Items from a data source

______

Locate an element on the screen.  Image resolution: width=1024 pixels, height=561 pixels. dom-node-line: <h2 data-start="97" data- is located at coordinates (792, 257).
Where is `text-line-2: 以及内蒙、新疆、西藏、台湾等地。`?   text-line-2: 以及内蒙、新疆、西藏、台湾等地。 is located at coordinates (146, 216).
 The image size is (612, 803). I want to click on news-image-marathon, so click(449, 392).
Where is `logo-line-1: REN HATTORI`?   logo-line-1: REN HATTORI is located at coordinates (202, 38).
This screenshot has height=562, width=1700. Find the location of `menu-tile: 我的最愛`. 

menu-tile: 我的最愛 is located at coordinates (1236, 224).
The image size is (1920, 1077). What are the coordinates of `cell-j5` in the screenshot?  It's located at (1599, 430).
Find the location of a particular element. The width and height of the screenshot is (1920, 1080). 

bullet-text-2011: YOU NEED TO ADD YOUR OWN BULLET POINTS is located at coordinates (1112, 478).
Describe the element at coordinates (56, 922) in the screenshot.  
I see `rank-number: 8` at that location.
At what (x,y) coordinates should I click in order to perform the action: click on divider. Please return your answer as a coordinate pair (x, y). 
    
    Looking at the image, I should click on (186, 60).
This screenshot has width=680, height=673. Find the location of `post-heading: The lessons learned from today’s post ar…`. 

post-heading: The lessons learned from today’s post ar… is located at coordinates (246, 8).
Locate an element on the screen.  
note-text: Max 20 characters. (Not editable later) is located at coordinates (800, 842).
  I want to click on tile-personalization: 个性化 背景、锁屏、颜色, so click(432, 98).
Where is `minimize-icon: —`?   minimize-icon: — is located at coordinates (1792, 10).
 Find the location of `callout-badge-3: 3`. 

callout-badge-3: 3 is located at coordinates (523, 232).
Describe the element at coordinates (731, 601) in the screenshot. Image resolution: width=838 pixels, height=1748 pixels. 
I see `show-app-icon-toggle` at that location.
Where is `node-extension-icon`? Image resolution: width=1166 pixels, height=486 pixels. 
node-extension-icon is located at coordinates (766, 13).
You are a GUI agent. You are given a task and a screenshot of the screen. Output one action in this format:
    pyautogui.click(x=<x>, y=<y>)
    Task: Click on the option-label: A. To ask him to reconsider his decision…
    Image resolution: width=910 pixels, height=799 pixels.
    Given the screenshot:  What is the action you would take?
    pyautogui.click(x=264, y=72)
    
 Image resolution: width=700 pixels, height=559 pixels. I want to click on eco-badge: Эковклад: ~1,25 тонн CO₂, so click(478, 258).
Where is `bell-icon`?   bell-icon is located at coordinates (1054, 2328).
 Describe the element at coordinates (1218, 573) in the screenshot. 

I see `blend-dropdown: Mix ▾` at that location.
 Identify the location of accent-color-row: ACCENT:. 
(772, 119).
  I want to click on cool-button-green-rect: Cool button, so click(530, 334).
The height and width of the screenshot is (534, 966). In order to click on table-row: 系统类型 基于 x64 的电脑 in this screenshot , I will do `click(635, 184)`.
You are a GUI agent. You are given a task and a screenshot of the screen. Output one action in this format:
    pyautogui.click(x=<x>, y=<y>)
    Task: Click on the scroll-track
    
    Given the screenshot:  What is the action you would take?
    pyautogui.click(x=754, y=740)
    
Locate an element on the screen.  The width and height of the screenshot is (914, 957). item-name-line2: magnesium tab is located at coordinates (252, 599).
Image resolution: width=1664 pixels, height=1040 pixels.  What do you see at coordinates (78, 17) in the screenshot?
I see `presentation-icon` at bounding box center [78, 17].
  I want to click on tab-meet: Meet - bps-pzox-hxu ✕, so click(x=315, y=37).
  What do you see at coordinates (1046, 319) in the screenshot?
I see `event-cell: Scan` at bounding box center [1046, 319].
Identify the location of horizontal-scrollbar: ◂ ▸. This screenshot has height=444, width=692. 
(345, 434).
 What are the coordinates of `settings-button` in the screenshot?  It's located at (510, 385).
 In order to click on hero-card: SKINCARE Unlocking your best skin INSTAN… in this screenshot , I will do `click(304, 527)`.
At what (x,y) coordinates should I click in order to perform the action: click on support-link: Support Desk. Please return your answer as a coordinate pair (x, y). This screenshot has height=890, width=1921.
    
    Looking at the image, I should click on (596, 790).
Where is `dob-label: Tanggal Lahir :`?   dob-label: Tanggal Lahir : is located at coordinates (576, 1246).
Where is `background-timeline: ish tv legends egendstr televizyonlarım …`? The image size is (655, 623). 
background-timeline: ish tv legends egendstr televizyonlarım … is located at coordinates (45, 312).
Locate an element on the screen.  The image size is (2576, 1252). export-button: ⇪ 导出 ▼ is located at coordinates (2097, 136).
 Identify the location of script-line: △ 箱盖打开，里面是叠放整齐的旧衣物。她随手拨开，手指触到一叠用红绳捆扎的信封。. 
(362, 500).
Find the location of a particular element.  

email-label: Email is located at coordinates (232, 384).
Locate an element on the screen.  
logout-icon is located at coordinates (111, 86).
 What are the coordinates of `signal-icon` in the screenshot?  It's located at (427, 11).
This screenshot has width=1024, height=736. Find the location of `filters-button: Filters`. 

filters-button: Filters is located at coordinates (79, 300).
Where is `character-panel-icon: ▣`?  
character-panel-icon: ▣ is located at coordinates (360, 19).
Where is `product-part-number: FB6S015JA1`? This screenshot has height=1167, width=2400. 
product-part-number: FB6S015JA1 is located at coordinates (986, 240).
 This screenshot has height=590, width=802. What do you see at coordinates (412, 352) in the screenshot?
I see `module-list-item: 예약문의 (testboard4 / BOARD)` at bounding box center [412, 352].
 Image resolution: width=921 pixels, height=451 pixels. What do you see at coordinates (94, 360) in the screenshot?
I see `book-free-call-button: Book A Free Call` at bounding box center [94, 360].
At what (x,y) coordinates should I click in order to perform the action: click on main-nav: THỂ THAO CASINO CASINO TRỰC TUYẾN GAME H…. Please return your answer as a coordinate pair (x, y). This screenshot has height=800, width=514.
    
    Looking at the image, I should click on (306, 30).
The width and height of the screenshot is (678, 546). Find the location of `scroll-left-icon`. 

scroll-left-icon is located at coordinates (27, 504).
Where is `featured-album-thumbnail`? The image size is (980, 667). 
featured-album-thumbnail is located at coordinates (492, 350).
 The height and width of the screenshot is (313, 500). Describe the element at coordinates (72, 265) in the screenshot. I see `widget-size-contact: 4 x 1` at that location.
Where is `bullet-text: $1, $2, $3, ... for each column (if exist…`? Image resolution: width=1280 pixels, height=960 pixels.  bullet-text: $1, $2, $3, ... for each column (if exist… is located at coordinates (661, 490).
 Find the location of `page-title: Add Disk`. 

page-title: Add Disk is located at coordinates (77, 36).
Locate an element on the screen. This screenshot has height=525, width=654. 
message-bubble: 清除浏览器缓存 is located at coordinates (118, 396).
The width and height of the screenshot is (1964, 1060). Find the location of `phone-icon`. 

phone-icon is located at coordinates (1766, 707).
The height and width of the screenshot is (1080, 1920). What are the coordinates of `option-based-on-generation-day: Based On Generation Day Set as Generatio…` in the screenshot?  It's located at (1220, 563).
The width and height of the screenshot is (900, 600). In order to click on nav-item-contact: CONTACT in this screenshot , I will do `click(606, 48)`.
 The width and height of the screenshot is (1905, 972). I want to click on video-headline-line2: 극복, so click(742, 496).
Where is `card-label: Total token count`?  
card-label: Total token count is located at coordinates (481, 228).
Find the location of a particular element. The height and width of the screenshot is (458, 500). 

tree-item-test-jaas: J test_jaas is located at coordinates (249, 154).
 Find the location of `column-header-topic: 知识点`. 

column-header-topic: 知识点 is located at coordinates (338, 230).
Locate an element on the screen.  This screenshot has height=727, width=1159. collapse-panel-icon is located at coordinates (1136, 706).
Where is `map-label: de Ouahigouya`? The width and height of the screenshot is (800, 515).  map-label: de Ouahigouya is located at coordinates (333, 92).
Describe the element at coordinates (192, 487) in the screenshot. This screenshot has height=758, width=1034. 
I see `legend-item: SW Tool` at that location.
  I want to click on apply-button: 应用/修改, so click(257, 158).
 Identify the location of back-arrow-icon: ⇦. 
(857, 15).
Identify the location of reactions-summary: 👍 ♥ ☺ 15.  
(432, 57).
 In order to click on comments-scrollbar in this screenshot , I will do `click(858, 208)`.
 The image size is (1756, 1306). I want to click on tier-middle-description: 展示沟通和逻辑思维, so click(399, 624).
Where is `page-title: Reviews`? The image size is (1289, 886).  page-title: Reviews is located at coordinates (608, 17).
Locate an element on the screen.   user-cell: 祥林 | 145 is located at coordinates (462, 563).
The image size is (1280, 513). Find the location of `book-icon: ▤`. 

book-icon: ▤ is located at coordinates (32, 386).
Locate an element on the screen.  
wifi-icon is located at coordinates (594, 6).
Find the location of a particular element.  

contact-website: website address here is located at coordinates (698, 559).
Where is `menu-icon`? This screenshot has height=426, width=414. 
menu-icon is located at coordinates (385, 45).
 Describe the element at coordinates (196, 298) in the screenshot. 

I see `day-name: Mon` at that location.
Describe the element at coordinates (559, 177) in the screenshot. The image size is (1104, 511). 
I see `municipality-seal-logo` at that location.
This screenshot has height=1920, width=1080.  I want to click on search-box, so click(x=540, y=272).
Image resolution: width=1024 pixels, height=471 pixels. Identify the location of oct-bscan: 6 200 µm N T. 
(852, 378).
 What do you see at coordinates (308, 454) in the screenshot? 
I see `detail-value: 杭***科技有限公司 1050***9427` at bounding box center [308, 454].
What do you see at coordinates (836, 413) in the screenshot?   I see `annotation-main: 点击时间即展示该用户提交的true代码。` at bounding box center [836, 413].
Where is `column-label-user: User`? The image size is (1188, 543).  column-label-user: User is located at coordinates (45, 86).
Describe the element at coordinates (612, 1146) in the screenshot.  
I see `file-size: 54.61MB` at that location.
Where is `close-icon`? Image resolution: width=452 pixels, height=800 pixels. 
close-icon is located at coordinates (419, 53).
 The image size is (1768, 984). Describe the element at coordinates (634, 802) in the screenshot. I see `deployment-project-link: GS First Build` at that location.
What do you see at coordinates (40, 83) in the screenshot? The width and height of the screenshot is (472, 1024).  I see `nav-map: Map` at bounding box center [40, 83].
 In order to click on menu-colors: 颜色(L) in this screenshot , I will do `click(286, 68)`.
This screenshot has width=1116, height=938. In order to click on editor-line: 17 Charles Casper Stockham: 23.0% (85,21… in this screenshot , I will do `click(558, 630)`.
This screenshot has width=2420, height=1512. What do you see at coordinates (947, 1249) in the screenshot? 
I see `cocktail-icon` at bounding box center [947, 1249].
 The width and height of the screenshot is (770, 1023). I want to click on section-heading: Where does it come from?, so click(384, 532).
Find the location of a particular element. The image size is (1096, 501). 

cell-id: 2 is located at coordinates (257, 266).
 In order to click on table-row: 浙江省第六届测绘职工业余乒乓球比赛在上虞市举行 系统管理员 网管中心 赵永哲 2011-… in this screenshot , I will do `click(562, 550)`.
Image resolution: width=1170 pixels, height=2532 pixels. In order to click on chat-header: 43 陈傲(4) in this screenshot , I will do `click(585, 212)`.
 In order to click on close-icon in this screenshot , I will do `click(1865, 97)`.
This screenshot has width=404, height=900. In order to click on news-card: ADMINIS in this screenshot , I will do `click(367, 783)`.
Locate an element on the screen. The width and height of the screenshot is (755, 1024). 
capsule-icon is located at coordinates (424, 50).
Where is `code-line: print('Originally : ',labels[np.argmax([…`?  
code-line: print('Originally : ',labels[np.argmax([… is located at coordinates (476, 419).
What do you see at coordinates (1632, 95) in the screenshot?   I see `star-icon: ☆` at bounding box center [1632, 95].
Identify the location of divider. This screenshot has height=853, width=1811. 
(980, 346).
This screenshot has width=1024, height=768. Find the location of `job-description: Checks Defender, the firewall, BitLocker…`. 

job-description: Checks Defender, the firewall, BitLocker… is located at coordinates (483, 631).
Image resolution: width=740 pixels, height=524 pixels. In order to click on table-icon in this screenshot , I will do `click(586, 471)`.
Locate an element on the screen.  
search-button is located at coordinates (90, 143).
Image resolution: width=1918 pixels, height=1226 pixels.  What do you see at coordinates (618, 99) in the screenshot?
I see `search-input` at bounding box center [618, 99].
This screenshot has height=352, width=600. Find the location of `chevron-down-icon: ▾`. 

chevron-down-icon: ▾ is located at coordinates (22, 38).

______

Return every line from the items above that contains the string "cell". Case counts.

▶ Response to the exercise
The image size is (1920, 1077). What are the coordinates of `cell-j5` in the screenshot?  It's located at (1599, 430).
I see `event-cell: Scan` at bounding box center [1046, 319].
Locate an element on the screen.   user-cell: 祥林 | 145 is located at coordinates (462, 563).
cell-id: 2 is located at coordinates (257, 266).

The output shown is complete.